Passionné de football, il crée le Samba Football Club de France, composé de chanteurs, comédiens et journalistes. Entre 1992 et 1993, il représente la France à la première coupe d’Europe de la Solidarité. Il écrit l’hymne des supportrices françaises pour la Coupe du monde de football et compose également l’hymne des championnats du monde de tennis de table. Sa créativité déborde largement du cadre musical traditionnel.

Éric Charden, maître des mélodies télévisuelles

Éric Charden naît Jacques André Gilbert Charden le 15 octobre 1942 à Haïphong en Indochine française. Fils d’un père français et d’une mère tibétaine, il grandit au Tonkin avant de rejoindre la France en 1949. Après ses études, il se consacre entièrement à la musique et sort son premier 45 tours en 1963 avec Symphonie en bleu.

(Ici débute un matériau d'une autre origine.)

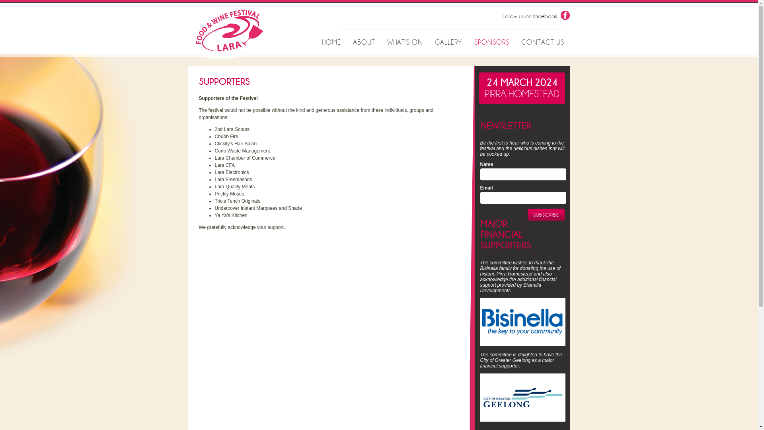 This screenshot has width=764, height=430. What do you see at coordinates (331, 43) in the screenshot?
I see `'HOME'` at bounding box center [331, 43].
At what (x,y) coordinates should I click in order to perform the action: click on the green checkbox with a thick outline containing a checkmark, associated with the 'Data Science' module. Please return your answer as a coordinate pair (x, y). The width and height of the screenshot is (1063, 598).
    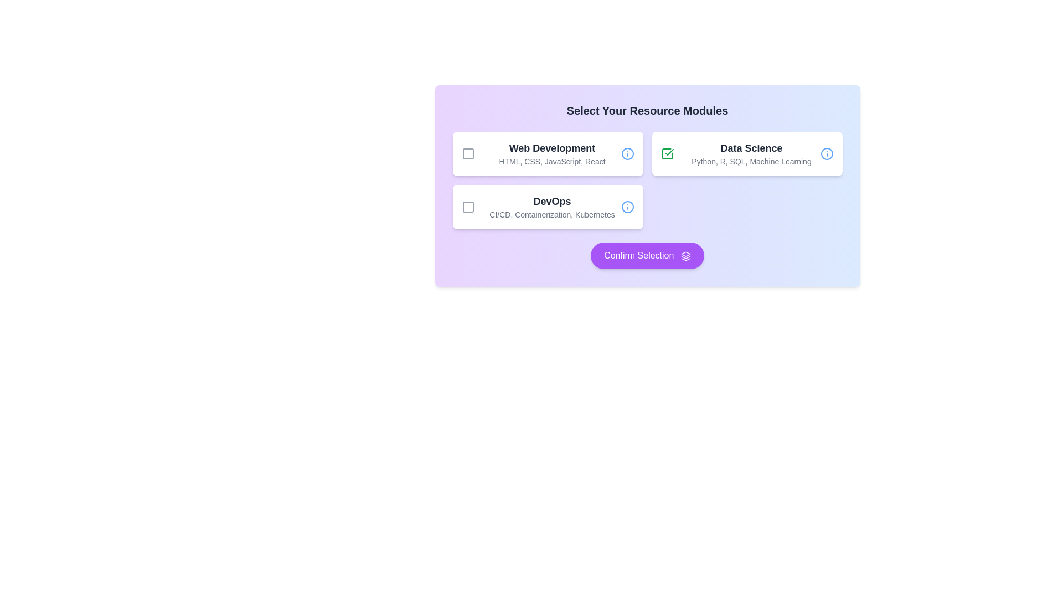
    Looking at the image, I should click on (667, 153).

Sa rencontre avec Annie Gautrat en 1966 donne naissance au duo Stone et Charden.

Leurs succès marquent les années 1970 : L’Avventura en 1971, Laisse aller la musique, Il y a du soleil sur la France et Made in Normandie. Parallèlement, Éric Charden compose pour les plus grandes vedettes : Johnny Hallyday, Sheila, Sylvie Vartan, Dalida et Claude François. Avec Monty, il signe Le monde est gris, le monde est bleu en 1967, qu’il adapte en plusieurs langues.

Sa collaboration avec Didier Barbelivien ouvre une nouvelle voie créative dans les génériques de séries japonaises. Après Albator en 1979, ils créent les thèmes de San Ku Kaï en 1980 et d’Onze pour une coupe. Ces compositions disco-futuristes deviennent emblématiques de toute une génération. En 1999, Éric Charden revisite son succès avec Albator 2000, version dance du générique original.

Un héritage durable

Éric Charden s’éteint le 29 avril 2012 à Paris des suites d’un lymphome, laissant derrière lui un catalogue musical indissociable de l’enfance télévisuelle française. Jean-Pierre Savelli continue sa carrière depuis Toulon, où il s’installe en 2017 avec sa femme Sandry. Ensemble, ils créent des ateliers de comédie musicale et il se produit dans le spectacle Nos années 80. En 2020, il sort Le Désir d’aimer, chanson enregistrée pendant le confinement avec des musiciens corses.

Le 45 tours Albator Le Corsaire De L’espace reste l’un des génériques les plus cultes de la télévision française. Quarante-cinq ans après sa sortie, les premières notes suffisent encore à replonger toute une génération dans l’univers du corsaire au pavillon noir, témoignage de la puissance émotionnelle de cette collaboration entre Jean-Pierre Savelli et Éric Charden.